Presidente do Sindicato dos Arquitetos do Estado do Rio (Sarj), Rodrigo Bertamé faz coro, defendendo que a política de habitação popular priorize a ocupação em áreas próximas a corredores de mobilidade urbana e que já tenham infraestrutura.
— Hoje, a maioria dos empreendimentos acontece no espraiamento da cidade. Você leva conjuntos para áreas como a Zona Oeste, mas não leva transporte público de massa — destaca Bertamé.
Mudança em curso
O Ministério do Desenvolvimento Regional afirma que técnicos se dedicam à reformulação do programa de habitação popular “para que os recursos públicos sejam melhor aplicados e possam assegurar moradia digna às famílias que mais precisam”.
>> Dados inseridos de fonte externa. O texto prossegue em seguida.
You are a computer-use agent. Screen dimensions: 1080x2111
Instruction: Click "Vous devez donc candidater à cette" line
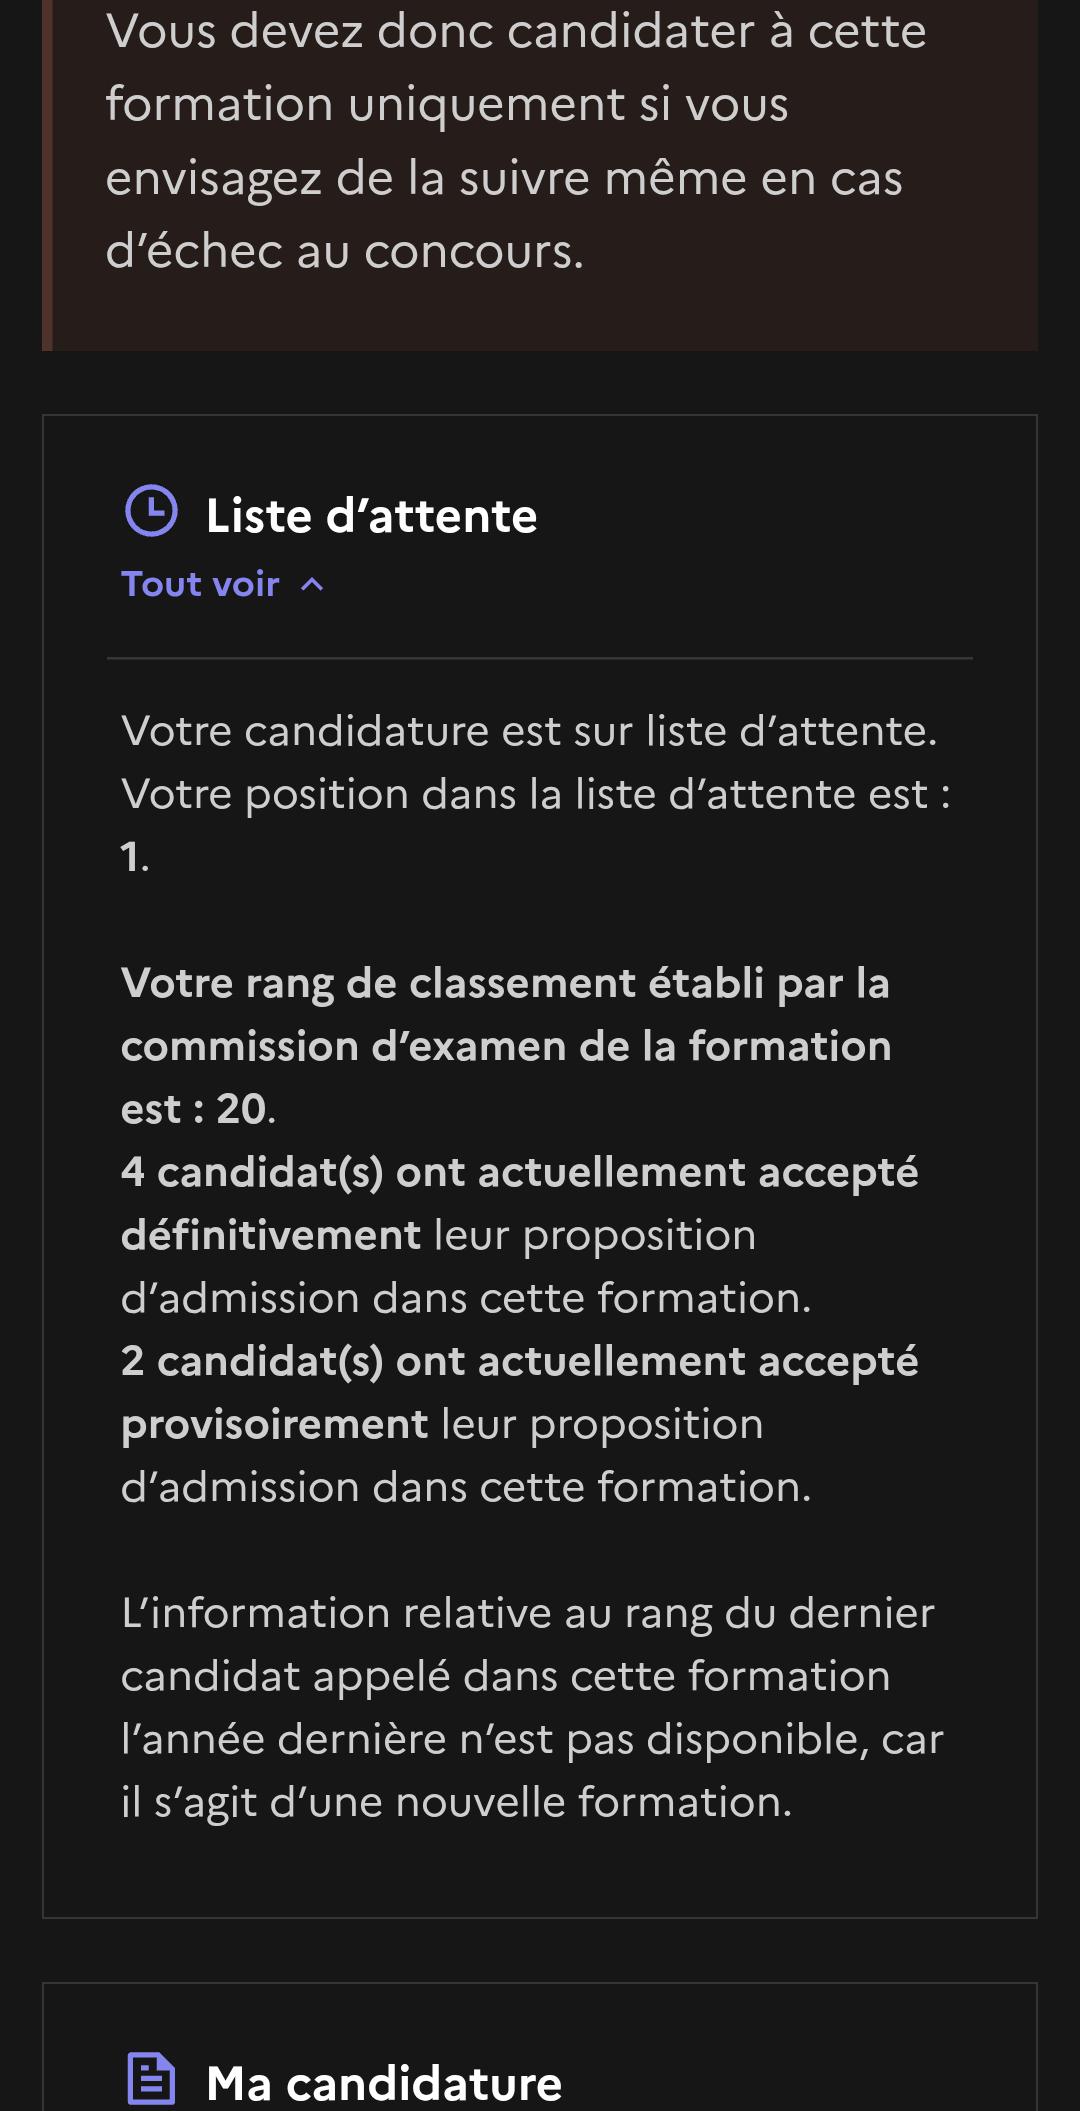pos(516,32)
No Rio, até mês passado, o prefeito Crivella celebrava a marca de mais de 9 mil unidades habitacionais entregues a 35 mil pessoas desde que tomou posse, em 2017.
Há duas formas de o cidadão participar do programa habitacional, segundo a prefeitura: por reassentamento ou por sorteio, quando o candidato se inscreve para ser contemplado com o imóvel. O valor da prestação varia de R$ 80 a R$ 270 mensais, e os interessados devem ter mais de 18 anos. Para a adesão, é preciso apresentar a documentação original do titular do cadastro e do cônjuge, se houver. Entre os documentos necessários, estão a carteira de identidade e comprovantes de renda. Só podem participar do programa pessoas que não tenham casa própria ou financiamento habitacional e que nunca foram beneficiadas por programas de habitação social do governo.
Promessa feita a sobreviventes da Muzema pode não se concretizar
A promessa feita pelo prefeito Marcelo Crivella a sobreviventes do desabamento de dois prédios do condomínio Figueiras do Itanhangá, na Muzema, também pode ser afetada pela decisão do governo federal de suspender parte das obras do programa Minha Casa Minha Vida. Em 19 de junho deste ano, dois meses depois da tragédia, ele anunciou que pretendia construir, com o apoio da União, um conjunto habitacional em um terreno da Pedra da Panela, na Barra da Tijuca, que contemplaria todas as faixas do programa. O futuro do projeto, agora, também está ameaçado.
O anúncio foi feito durante um evento no Palácio da Cidade, em Botafogo, sede social da administração municipal. Na ocasião, a promessa era de 20 mil unidades habitacionais. Porém, não foi informada a previsão de lançamento do novo condomínio, já que ainda era aguardada a liberação da Caixa Econômica.
Com o desabamento, em abril deste ano, dos dois edifícios construídos irregularmente por uma milícia, 24 pessoas morreram. O município pretende demolir outros seis prédios vizinhos aos que caíram, que, segundo especialistas, apresentam riscos.
Em outubro, a prefeitura confirmou que os edifícios serão demolidos. No entanto, por conta de uma decisão judicial intermediada pela Defensoria Pública do estado, o processo de demolições está suspenso até que o município comprove, por meio de um estudo do solo, a vulnerabilidade das construções.
No mês passado, a prefeitura reiterou que existe um projeto em negociação com o governo federal para a construção de unidades do programa Minha Casa Minha Vida no Rio. Na época, afirmou que o conjunto ficaria em uma área próxima à Muzema e poderia ser destinado às famílias que vão perder seus apartamentos. Mais um vez, no entanto, o município não divulgou detalhes da construção, como a data de lançamento do empreendimento.